All lines in the records below that hold "computer" are to be shown.

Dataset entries

************

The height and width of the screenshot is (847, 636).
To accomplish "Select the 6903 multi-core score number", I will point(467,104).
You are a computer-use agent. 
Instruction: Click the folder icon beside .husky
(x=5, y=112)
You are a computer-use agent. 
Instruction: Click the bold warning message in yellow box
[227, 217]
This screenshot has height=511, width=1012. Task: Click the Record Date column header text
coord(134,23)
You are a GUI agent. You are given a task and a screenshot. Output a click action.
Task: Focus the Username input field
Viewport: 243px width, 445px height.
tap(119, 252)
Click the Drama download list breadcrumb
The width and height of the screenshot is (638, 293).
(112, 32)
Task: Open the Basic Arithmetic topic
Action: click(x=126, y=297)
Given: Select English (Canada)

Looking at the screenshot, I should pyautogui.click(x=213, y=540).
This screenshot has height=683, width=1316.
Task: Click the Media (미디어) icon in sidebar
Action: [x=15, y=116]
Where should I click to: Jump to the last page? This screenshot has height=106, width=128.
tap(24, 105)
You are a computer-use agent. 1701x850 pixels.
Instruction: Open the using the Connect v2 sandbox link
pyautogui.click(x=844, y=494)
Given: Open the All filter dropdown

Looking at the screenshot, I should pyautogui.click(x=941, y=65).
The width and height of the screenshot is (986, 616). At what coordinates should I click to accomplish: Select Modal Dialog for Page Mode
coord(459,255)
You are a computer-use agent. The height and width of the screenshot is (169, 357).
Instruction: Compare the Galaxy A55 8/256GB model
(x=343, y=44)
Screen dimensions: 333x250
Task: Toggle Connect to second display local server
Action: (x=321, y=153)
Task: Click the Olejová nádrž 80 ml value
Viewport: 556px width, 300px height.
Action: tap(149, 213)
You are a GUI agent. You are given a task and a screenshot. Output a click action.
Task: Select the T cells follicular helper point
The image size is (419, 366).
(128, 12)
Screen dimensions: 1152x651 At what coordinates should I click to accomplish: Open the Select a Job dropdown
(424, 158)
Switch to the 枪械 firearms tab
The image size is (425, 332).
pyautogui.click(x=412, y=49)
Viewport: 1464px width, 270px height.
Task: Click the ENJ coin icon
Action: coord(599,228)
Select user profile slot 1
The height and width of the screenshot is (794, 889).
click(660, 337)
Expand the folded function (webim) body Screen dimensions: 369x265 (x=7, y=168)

************

### Solution
You are a computer-use agent. 
You are a computer-use agent. 
You are a computer-use agent. 1701x850 pixels.
You are a computer-use agent. The height and width of the screenshot is (169, 357).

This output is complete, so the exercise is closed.